The output must match the entries below exactly.

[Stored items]
Start of Block
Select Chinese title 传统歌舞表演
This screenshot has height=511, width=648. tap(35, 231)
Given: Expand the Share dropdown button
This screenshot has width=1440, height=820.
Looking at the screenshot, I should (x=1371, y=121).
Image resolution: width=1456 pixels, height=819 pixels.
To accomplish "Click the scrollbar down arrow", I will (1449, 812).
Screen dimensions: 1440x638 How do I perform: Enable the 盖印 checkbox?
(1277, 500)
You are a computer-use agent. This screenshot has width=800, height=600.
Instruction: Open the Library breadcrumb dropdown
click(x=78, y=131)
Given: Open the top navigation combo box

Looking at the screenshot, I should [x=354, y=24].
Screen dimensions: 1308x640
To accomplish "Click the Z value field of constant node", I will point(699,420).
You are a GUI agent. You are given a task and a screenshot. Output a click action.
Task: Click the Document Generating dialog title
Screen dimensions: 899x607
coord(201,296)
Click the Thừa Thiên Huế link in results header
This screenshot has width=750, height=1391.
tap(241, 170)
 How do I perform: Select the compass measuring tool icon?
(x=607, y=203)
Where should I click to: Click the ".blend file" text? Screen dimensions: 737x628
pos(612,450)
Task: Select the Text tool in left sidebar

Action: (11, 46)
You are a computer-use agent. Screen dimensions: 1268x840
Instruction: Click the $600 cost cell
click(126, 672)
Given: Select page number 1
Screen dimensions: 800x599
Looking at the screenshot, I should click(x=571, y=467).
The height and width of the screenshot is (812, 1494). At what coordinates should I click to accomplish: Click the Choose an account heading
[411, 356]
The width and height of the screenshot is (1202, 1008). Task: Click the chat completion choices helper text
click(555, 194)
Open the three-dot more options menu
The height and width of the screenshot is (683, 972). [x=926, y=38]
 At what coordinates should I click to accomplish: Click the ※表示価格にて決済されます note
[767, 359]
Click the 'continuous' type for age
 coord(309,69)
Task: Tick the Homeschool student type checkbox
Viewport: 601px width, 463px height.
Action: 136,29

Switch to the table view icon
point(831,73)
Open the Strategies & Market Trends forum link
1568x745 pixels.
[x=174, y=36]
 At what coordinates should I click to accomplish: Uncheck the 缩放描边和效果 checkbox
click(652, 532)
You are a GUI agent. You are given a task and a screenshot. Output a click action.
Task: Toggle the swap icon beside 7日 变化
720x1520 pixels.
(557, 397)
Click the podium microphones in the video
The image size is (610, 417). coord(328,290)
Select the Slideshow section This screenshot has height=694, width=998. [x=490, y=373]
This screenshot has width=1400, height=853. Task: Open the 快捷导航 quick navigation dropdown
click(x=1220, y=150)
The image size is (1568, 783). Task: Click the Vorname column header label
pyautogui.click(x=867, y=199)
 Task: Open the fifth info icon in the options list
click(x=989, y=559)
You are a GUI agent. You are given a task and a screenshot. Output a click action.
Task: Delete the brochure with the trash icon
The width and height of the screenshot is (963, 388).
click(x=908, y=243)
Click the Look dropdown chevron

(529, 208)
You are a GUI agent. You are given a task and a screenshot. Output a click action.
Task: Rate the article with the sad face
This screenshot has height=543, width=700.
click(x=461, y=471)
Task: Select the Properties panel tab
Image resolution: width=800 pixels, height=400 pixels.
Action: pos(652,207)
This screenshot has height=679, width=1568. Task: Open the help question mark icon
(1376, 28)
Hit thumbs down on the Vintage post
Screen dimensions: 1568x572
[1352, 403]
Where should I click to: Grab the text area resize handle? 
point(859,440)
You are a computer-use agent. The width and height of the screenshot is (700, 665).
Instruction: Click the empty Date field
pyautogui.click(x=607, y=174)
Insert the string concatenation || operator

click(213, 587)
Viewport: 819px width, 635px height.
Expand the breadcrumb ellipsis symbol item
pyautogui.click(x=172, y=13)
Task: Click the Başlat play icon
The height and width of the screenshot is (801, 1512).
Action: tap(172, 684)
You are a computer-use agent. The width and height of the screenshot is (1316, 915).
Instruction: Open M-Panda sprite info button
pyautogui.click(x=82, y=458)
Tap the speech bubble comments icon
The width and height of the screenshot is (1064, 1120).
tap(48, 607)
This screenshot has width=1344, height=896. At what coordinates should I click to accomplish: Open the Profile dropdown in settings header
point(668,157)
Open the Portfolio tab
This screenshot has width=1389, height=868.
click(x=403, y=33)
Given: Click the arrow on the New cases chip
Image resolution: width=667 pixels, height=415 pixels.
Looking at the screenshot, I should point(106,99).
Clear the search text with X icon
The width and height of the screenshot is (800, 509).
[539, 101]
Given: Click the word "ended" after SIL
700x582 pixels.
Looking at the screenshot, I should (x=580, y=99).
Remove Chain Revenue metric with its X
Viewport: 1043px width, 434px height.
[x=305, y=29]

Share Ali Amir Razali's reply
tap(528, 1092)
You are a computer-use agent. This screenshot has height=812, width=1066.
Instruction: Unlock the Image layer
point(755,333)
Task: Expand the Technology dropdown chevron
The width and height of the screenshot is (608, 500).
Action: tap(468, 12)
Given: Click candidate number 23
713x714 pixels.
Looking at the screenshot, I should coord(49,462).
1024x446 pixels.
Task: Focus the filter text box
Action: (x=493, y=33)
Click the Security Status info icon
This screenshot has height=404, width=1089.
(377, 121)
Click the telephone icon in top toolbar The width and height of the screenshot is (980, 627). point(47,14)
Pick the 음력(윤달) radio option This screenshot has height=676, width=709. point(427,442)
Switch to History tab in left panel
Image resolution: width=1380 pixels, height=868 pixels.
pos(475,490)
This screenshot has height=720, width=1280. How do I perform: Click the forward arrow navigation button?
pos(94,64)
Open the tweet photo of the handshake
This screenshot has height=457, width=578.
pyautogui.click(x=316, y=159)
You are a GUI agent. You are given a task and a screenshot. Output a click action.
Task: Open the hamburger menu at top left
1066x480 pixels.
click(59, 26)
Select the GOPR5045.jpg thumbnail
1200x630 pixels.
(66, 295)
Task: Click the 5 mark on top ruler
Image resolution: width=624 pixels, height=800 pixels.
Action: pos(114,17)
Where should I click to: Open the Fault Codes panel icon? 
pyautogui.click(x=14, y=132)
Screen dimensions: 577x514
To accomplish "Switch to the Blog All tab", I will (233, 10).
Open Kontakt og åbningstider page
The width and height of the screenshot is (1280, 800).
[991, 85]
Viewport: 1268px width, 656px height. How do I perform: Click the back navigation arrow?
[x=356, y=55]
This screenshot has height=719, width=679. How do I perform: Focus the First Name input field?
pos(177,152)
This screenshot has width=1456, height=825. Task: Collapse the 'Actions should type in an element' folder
End of Block
* [Solution to this exercise]
Select Chinese title 传统歌舞表演
This screenshot has height=511, width=648. tap(35, 231)
Given: Expand the Share dropdown button
This screenshot has width=1440, height=820.
Looking at the screenshot, I should (x=1371, y=121).
Image resolution: width=1456 pixels, height=819 pixels.
To accomplish "Click the scrollbar down arrow", I will (1449, 812).
Screen dimensions: 1440x638 How do I perform: Enable the 盖印 checkbox?
(1277, 500)
You are a computer-use agent. This screenshot has width=800, height=600.
Instruction: Open the Library breadcrumb dropdown
click(x=78, y=131)
Given: Open the top navigation combo box

Looking at the screenshot, I should [x=354, y=24].
Screen dimensions: 1308x640
To accomplish "Click the Z value field of constant node", I will point(699,420).
You are a GUI agent. You are given a task and a screenshot. Output a click action.
Task: Click the Document Generating dialog title
Screen dimensions: 899x607
coord(201,296)
Click the Thừa Thiên Huế link in results header
This screenshot has width=750, height=1391.
tap(241, 170)
 How do I perform: Select the compass measuring tool icon?
(x=607, y=203)
Where should I click to: Click the ".blend file" text? Screen dimensions: 737x628
pos(612,450)
Task: Select the Text tool in left sidebar

Action: (11, 46)
You are a computer-use agent. Screen dimensions: 1268x840
Instruction: Click the $600 cost cell
click(126, 672)
Given: Select page number 1
Screen dimensions: 800x599
Looking at the screenshot, I should click(x=571, y=467).
The height and width of the screenshot is (812, 1494). At what coordinates should I click to accomplish: Click the Choose an account heading
[411, 356]
The width and height of the screenshot is (1202, 1008). Task: Click the chat completion choices helper text
click(555, 194)
Open the three-dot more options menu
The height and width of the screenshot is (683, 972). [x=926, y=38]
 At what coordinates should I click to accomplish: Click the ※表示価格にて決済されます note
[767, 359]
Click the 'continuous' type for age
 coord(309,69)
Task: Tick the Homeschool student type checkbox
Viewport: 601px width, 463px height.
Action: 136,29

Switch to the table view icon
point(831,73)
Open the Strategies & Market Trends forum link
1568x745 pixels.
[x=174, y=36]
 At what coordinates should I click to accomplish: Uncheck the 缩放描边和效果 checkbox
click(652, 532)
You are a GUI agent. You are given a task and a screenshot. Output a click action.
Task: Toggle the swap icon beside 7日 变化
720x1520 pixels.
(557, 397)
Click the podium microphones in the video
The image size is (610, 417). coord(328,290)
Select the Slideshow section This screenshot has height=694, width=998. [x=490, y=373]
This screenshot has width=1400, height=853. Task: Open the 快捷导航 quick navigation dropdown
click(x=1220, y=150)
The image size is (1568, 783). Task: Click the Vorname column header label
pyautogui.click(x=867, y=199)
 Task: Open the fifth info icon in the options list
click(x=989, y=559)
You are a GUI agent. You are given a task and a screenshot. Output a click action.
Task: Delete the brochure with the trash icon
The width and height of the screenshot is (963, 388).
click(x=908, y=243)
Click the Look dropdown chevron

(529, 208)
You are a GUI agent. You are given a task and a screenshot. Output a click action.
Task: Rate the article with the sad face
This screenshot has height=543, width=700.
click(x=461, y=471)
Task: Select the Properties panel tab
Image resolution: width=800 pixels, height=400 pixels.
Action: pos(652,207)
This screenshot has height=679, width=1568. Task: Open the help question mark icon
(1376, 28)
Hit thumbs down on the Vintage post
Screen dimensions: 1568x572
[1352, 403]
Where should I click to: Grab the text area resize handle? 
point(859,440)
You are a computer-use agent. The width and height of the screenshot is (700, 665).
Instruction: Click the empty Date field
pyautogui.click(x=607, y=174)
Insert the string concatenation || operator

click(213, 587)
Viewport: 819px width, 635px height.
Expand the breadcrumb ellipsis symbol item
pyautogui.click(x=172, y=13)
Task: Click the Başlat play icon
The height and width of the screenshot is (801, 1512).
Action: tap(172, 684)
You are a computer-use agent. The width and height of the screenshot is (1316, 915).
Instruction: Open M-Panda sprite info button
pyautogui.click(x=82, y=458)
Tap the speech bubble comments icon
The width and height of the screenshot is (1064, 1120).
tap(48, 607)
This screenshot has width=1344, height=896. At what coordinates should I click to accomplish: Open the Profile dropdown in settings header
point(668,157)
Open the Portfolio tab
This screenshot has width=1389, height=868.
click(x=403, y=33)
Given: Click the arrow on the New cases chip
Image resolution: width=667 pixels, height=415 pixels.
Looking at the screenshot, I should point(106,99).
Clear the search text with X icon
The width and height of the screenshot is (800, 509).
[539, 101]
Given: Click the word "ended" after SIL
700x582 pixels.
Looking at the screenshot, I should (x=580, y=99).
Remove Chain Revenue metric with its X
Viewport: 1043px width, 434px height.
[x=305, y=29]

Share Ali Amir Razali's reply
tap(528, 1092)
You are a computer-use agent. This screenshot has height=812, width=1066.
Instruction: Unlock the Image layer
point(755,333)
Task: Expand the Technology dropdown chevron
The width and height of the screenshot is (608, 500).
Action: tap(468, 12)
Given: Click candidate number 23
713x714 pixels.
Looking at the screenshot, I should coord(49,462).
1024x446 pixels.
Task: Focus the filter text box
Action: (x=493, y=33)
Click the Security Status info icon
This screenshot has height=404, width=1089.
(377, 121)
Click the telephone icon in top toolbar The width and height of the screenshot is (980, 627). point(47,14)
Pick the 음력(윤달) radio option This screenshot has height=676, width=709. point(427,442)
Switch to History tab in left panel
Image resolution: width=1380 pixels, height=868 pixels.
pos(475,490)
This screenshot has height=720, width=1280. How do I perform: Click the forward arrow navigation button?
pos(94,64)
Open the tweet photo of the handshake
This screenshot has height=457, width=578.
pyautogui.click(x=316, y=159)
You are a GUI agent. You are given a task and a screenshot. Output a click action.
Task: Open the hamburger menu at top left
1066x480 pixels.
click(59, 26)
Select the GOPR5045.jpg thumbnail
1200x630 pixels.
(66, 295)
Task: Click the 5 mark on top ruler
Image resolution: width=624 pixels, height=800 pixels.
Action: pos(114,17)
Where should I click to: Open the Fault Codes panel icon? 
pyautogui.click(x=14, y=132)
Screen dimensions: 577x514
To accomplish "Switch to the Blog All tab", I will (233, 10).
Open Kontakt og åbningstider page
The width and height of the screenshot is (1280, 800).
[991, 85]
Viewport: 1268px width, 656px height. How do I perform: Click the back navigation arrow?
[x=356, y=55]
This screenshot has height=719, width=679. How do I perform: Focus the First Name input field?
pos(177,152)
This screenshot has width=1456, height=825. Task: Collapse the 'Actions should type in an element' folder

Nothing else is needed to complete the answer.